=== DESCRIPTION OF THE TASK ===
Report the count of lines in the records below that hold the word "page", omitting everything but the number.
════════════════════
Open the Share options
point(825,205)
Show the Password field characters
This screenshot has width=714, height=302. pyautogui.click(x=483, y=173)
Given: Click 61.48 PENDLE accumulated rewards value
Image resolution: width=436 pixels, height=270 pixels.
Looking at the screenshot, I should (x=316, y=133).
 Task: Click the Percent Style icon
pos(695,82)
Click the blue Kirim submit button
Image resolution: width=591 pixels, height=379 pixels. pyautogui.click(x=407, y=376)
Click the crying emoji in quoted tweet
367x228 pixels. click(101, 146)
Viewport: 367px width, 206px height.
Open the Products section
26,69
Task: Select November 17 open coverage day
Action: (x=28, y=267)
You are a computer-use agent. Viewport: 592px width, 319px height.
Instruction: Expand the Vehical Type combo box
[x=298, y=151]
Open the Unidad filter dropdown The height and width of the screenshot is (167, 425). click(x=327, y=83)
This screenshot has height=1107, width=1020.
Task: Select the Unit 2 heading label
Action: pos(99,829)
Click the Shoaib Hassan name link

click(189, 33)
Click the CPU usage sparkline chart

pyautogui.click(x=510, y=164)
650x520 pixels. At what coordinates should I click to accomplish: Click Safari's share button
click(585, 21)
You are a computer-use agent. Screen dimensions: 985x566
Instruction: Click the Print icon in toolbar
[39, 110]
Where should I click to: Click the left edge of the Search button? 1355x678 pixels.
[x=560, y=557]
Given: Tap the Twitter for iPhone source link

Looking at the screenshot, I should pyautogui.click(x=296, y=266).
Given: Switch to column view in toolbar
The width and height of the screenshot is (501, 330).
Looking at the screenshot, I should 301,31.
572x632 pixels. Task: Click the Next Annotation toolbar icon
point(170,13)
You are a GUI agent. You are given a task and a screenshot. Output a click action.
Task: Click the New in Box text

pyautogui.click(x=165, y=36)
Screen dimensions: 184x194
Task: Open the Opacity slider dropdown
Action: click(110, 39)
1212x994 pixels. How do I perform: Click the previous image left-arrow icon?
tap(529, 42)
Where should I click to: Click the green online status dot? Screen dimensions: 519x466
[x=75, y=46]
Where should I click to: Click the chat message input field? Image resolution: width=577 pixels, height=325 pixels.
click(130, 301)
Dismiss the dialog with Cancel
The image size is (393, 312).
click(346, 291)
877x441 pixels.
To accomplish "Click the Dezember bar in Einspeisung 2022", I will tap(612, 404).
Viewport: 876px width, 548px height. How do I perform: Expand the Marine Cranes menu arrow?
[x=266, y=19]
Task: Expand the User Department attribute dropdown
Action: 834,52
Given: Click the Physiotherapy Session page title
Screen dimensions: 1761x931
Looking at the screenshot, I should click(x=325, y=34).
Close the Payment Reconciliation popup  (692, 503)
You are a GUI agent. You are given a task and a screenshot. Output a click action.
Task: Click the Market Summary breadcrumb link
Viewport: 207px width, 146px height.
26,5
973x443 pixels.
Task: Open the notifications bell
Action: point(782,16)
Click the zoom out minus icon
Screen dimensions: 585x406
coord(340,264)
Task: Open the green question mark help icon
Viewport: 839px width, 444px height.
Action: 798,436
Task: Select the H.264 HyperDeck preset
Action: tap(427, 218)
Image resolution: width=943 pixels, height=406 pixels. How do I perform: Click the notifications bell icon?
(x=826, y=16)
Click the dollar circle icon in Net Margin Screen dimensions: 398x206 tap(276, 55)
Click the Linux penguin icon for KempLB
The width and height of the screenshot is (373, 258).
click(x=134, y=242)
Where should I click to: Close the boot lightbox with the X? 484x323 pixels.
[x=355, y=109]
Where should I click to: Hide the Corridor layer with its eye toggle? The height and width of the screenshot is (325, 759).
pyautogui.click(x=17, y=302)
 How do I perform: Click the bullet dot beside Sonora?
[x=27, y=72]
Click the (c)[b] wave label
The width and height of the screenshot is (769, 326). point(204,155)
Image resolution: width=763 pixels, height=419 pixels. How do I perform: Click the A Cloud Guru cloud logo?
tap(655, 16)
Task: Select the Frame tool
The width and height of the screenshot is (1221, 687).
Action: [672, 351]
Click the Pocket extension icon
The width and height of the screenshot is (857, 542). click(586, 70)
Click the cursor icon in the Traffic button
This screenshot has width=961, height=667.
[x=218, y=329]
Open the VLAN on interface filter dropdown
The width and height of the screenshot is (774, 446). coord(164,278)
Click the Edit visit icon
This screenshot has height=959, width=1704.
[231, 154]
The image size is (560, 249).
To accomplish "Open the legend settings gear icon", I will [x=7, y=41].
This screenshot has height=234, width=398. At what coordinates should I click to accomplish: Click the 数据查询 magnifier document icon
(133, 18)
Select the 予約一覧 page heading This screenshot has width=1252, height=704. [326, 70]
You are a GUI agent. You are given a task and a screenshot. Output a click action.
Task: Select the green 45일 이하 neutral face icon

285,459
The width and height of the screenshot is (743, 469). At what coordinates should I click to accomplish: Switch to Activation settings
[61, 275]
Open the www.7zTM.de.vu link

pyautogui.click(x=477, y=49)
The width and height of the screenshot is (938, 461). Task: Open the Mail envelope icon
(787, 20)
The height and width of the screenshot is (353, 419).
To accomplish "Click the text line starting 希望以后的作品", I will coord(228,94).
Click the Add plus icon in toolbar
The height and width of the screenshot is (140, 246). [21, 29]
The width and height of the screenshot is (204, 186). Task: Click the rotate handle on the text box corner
════════════════════
=== WRITTEN SOLUTION ===
2